So “Lay Lady Lay” (Nashville Skyline) won out. Because, even though i feel conflicted admitting it, i think it’s one of the sexiest songs ever recorded, and because this post was supposed to be about complicated sex, and because it marks a second in time where Kris Kristofferson was a janitor (goddamn!), and because of the horse trot ‘spite deal’ cowbells, and because ‘i long to see you in the morning light, i long to reach for you in the night’. Yes, because of all of that, because really great songs are accidental and collaborative, it wins.

As for the sex, i’d meant to begin here: i went to see the new Pixar movie, Brave, yesterday. i guess i’ve been in a media hole for a while, too, because i actually hadn’t even heard of it and had no idea what it was supposed to be “about.” Let’s just say it was right up my alley: Merida, a little fire-haired Scottish future queen, would rather ride her fluffy horse (Angus) through the woods and practice archery than listen to her extremely persistent mother’s lifelong instructions on how to become a proper princess. She breaks protocol, bigtime, at her betrothal ceremony. She scores a sketchy spell from a witch that does something horrible to her mother–the result of which is that they both learn very difficult lessons like how to love and understand each other and when it is appropriate to swallow one’s pride. It is a fast-paced tear-jerker. Tabling, for a moment, the completely fucked up absence of people of color in Pixar worlds of self-reflexive, inspirational rebellion and the many complications of this statement: i think that for people who imagine that representation shapes reality, it is nonetheless a welcome insertion into the lexicon of dolls and rides and party decorations available for the babies.

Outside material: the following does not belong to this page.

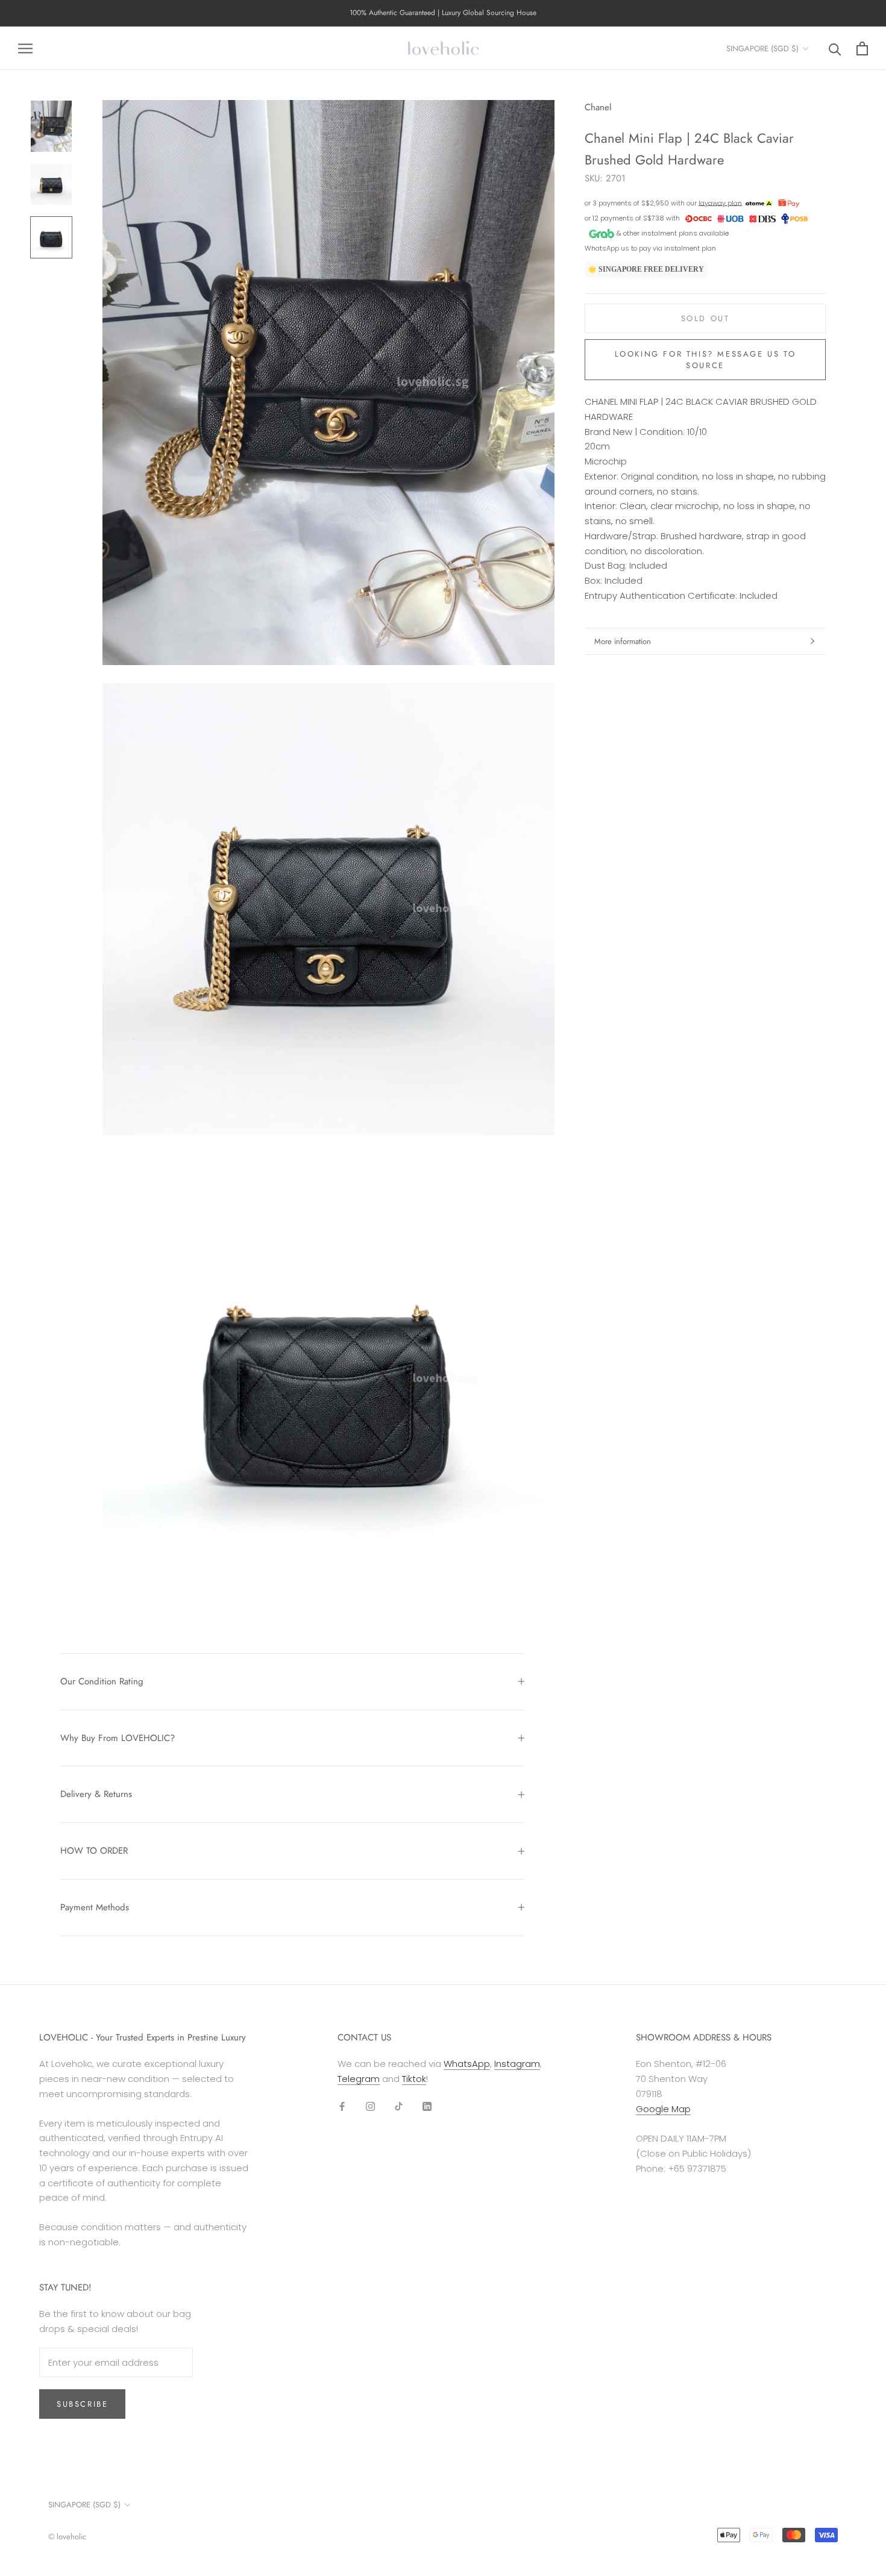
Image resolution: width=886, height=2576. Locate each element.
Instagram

There is a very complicated moment when, having shown up her assy suitors in an archery contest–she decides to shoot for her own hand, and wins by a landslide–her mother says, you embarrassed them. For me, this is one of the film’s most poignant moments: swallowing your pride isn’t always about being subservient and eating shit. Sometimes it’s just a nice gesture not to rip someone apart–especially when it’s dead easy.

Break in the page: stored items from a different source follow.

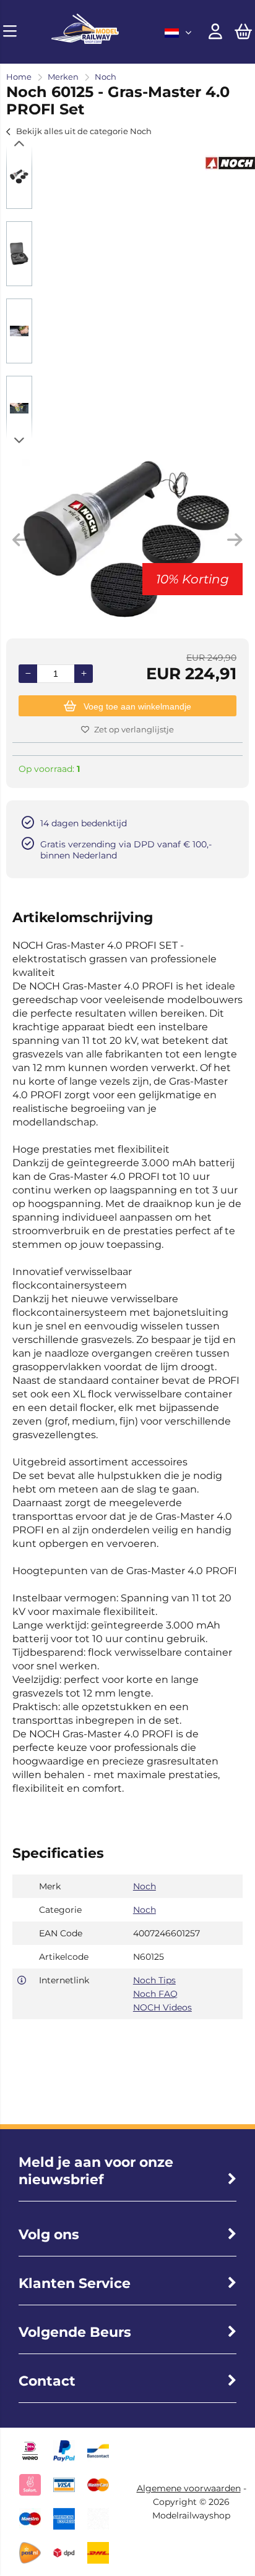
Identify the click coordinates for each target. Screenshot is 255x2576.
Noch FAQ (155, 1993)
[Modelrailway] (85, 40)
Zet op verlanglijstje (134, 729)
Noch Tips (154, 1980)
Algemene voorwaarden (189, 2488)
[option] (19, 176)
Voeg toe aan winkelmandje (137, 706)
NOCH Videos (162, 2007)
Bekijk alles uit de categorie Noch (84, 131)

i came home and googled general responses to the movie. On the first page, i see an article in EW asking, “Could the heroine of Pixar’s Brave be gay?” More specifically: “But it’s quite possible that while watching Brave’s tomboyish heroine shoot arrows, fight like one of the boys, and squirm when her mother puts her in girly clothes, a thought might pop into the head of some viewers: Is Merida gay?” Now, if the three potential bridegroom options presented to her hadn’t been so revolting (a boy who looks like a gigantic toddler who can break big pieces of wood with his bare hands, a Braveheart-esque tantrumy dorkwad, and a squat, mumbling little spaz), this possibility would be even more interesting, but i do like the way that the lameness of the princes further deconstructs the “reality” behind conventional fairy tale narratives. What i like, even more, is that without ever once bringing it up, the extreme gender variance of the character suggests that this actually is a movie about sex–the way in which the sex that you have (your own complex interaction with gender norms and expectations) determines the sex that you have, and i think it’s fascinating that this EW writer imagines a world in which such an unconventional gender performance reads as gay.